* _Extracted data_:
========

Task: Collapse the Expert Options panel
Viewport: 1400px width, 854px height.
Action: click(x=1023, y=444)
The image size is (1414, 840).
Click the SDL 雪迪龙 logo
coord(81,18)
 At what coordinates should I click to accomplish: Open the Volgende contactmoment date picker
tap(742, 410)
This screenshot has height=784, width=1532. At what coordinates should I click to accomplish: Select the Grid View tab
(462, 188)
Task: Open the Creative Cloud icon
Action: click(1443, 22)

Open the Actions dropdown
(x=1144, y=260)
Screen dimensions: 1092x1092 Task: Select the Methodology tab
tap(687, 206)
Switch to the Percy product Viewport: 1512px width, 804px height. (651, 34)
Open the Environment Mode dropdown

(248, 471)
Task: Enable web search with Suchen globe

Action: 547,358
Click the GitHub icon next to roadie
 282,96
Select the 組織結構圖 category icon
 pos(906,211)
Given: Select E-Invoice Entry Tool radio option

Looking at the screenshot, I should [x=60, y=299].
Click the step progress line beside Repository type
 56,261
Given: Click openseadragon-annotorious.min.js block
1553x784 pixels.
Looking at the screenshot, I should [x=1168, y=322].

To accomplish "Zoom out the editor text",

========

* _Required work_:
Return the full listing unchanged.

* _Output_:
Task: Collapse the Expert Options panel
Viewport: 1400px width, 854px height.
Action: click(x=1023, y=444)
The image size is (1414, 840).
Click the SDL 雪迪龙 logo
coord(81,18)
 At what coordinates should I click to accomplish: Open the Volgende contactmoment date picker
tap(742, 410)
This screenshot has height=784, width=1532. At what coordinates should I click to accomplish: Select the Grid View tab
(462, 188)
Task: Open the Creative Cloud icon
Action: click(1443, 22)

Open the Actions dropdown
(x=1144, y=260)
Screen dimensions: 1092x1092 Task: Select the Methodology tab
tap(687, 206)
Switch to the Percy product Viewport: 1512px width, 804px height. (651, 34)
Open the Environment Mode dropdown

(248, 471)
Task: Enable web search with Suchen globe

Action: 547,358
Click the GitHub icon next to roadie
 282,96
Select the 組織結構圖 category icon
 pos(906,211)
Given: Select E-Invoice Entry Tool radio option

Looking at the screenshot, I should [x=60, y=299].
Click the step progress line beside Repository type
 56,261
Given: Click openseadragon-annotorious.min.js block
1553x784 pixels.
Looking at the screenshot, I should [x=1168, y=322].

To accomplish "Zoom out the editor text",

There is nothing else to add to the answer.